↓
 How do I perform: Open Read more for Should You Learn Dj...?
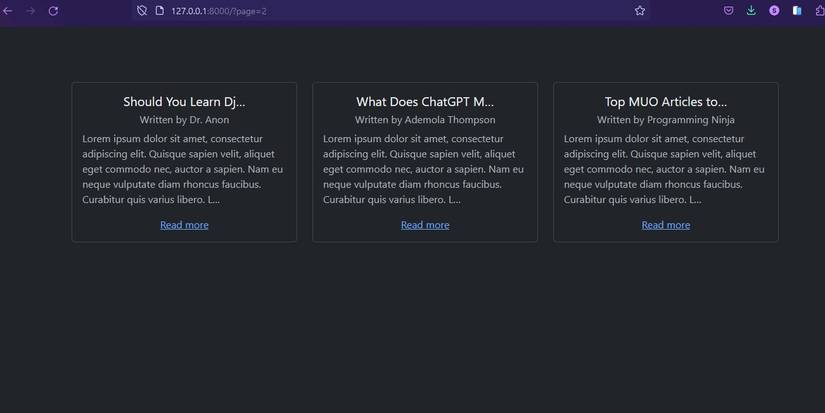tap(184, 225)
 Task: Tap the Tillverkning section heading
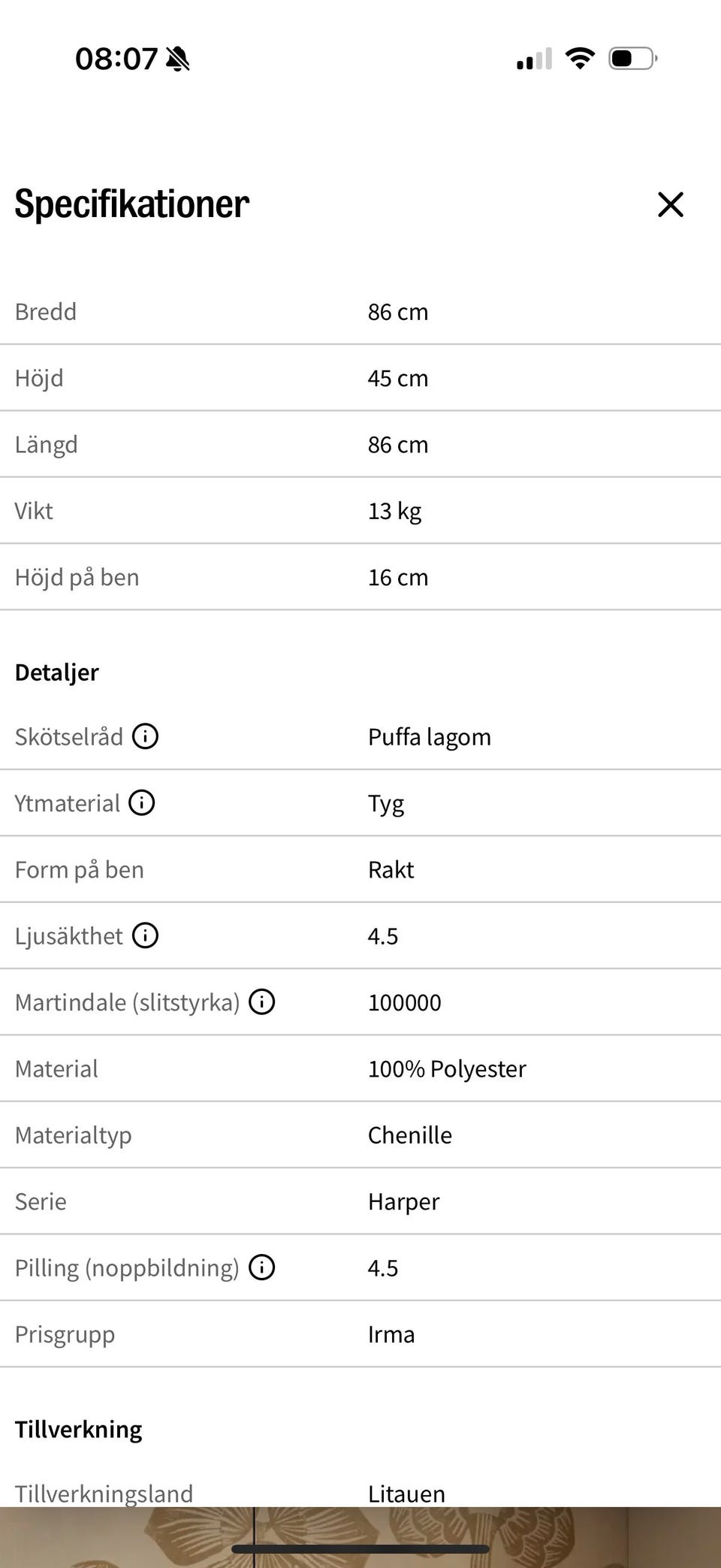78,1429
↑
↓
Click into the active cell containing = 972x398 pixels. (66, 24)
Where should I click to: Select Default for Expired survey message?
↑
EXERCISE DESCRIPTION =>
Copy, character for character, everything from the line containing "Click into the" down to the line containing "Where should I", with both of those lines included.

FINISHED TASK =>
Click into the active cell containing = 972x398 pixels. (66, 24)
Where should I click to: Select Default for Expired survey message?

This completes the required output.